■ Directions for this task: Below are the entries. Set down exactly the line containing "Click the Manager user-gear icon" and each line after it.

■ Entries shown:

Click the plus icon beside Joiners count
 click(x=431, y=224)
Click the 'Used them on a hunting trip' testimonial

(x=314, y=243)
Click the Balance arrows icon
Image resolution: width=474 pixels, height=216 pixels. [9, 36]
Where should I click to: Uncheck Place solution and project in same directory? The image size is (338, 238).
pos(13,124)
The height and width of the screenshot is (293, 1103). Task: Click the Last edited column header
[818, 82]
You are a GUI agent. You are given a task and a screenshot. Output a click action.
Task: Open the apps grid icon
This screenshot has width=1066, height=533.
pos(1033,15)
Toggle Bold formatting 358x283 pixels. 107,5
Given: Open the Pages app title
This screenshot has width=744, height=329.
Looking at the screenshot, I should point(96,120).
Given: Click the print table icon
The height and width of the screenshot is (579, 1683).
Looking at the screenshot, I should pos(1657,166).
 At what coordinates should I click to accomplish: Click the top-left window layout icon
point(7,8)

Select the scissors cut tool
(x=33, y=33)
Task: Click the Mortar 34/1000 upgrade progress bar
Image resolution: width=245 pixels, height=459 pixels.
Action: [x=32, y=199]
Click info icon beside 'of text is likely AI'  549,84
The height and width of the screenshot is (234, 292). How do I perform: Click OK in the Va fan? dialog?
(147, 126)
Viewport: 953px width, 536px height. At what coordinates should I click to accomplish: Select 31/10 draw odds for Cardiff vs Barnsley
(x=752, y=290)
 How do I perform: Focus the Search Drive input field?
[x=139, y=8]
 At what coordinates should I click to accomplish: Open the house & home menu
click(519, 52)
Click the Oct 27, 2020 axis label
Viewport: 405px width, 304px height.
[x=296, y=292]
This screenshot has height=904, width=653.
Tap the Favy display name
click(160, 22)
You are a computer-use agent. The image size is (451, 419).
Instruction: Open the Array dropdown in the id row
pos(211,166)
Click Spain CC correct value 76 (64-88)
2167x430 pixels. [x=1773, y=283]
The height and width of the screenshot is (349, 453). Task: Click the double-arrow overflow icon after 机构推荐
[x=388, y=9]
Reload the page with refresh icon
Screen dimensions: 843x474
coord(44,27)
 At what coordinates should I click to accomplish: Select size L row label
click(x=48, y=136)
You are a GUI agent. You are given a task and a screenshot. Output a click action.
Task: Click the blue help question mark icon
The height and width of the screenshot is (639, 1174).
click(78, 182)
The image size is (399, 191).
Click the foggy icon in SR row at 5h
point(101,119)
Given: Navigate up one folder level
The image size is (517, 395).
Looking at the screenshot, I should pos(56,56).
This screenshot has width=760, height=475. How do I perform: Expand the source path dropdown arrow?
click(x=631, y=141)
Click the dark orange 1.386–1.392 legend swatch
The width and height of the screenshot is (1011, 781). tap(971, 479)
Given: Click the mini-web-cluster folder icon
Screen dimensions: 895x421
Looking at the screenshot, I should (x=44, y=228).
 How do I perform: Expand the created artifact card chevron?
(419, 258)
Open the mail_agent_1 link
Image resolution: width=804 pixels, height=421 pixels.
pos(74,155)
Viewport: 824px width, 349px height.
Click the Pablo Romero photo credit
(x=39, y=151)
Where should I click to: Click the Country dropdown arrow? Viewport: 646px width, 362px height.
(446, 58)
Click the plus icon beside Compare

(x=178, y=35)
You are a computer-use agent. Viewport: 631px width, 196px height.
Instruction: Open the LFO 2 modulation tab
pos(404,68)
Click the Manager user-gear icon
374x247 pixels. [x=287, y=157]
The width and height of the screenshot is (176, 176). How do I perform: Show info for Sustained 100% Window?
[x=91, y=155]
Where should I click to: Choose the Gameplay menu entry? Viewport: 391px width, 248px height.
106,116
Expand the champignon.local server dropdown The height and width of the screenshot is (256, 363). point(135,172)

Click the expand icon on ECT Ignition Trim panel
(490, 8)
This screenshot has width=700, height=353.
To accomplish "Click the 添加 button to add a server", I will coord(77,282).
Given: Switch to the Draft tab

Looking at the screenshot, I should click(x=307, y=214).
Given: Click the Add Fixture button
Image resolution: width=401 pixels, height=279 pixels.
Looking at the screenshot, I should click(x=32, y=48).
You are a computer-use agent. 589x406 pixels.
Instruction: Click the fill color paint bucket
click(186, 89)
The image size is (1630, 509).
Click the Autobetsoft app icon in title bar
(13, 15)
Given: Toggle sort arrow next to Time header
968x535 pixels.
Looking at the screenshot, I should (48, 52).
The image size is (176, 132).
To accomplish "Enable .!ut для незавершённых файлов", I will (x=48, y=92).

■ Answer below:
Click the Manager user-gear icon
374x247 pixels. [x=287, y=157]
The width and height of the screenshot is (176, 176). How do I perform: Show info for Sustained 100% Window?
[x=91, y=155]
Where should I click to: Choose the Gameplay menu entry? Viewport: 391px width, 248px height.
106,116
Expand the champignon.local server dropdown The height and width of the screenshot is (256, 363). point(135,172)

Click the expand icon on ECT Ignition Trim panel
(490, 8)
This screenshot has width=700, height=353.
To accomplish "Click the 添加 button to add a server", I will coord(77,282).
Given: Switch to the Draft tab

Looking at the screenshot, I should click(x=307, y=214).
Given: Click the Add Fixture button
Image resolution: width=401 pixels, height=279 pixels.
Looking at the screenshot, I should click(x=32, y=48).
You are a computer-use agent. 589x406 pixels.
Instruction: Click the fill color paint bucket
click(186, 89)
The image size is (1630, 509).
Click the Autobetsoft app icon in title bar
(13, 15)
Given: Toggle sort arrow next to Time header
968x535 pixels.
Looking at the screenshot, I should (48, 52).
The image size is (176, 132).
To accomplish "Enable .!ut для незавершённых файлов", I will (x=48, y=92).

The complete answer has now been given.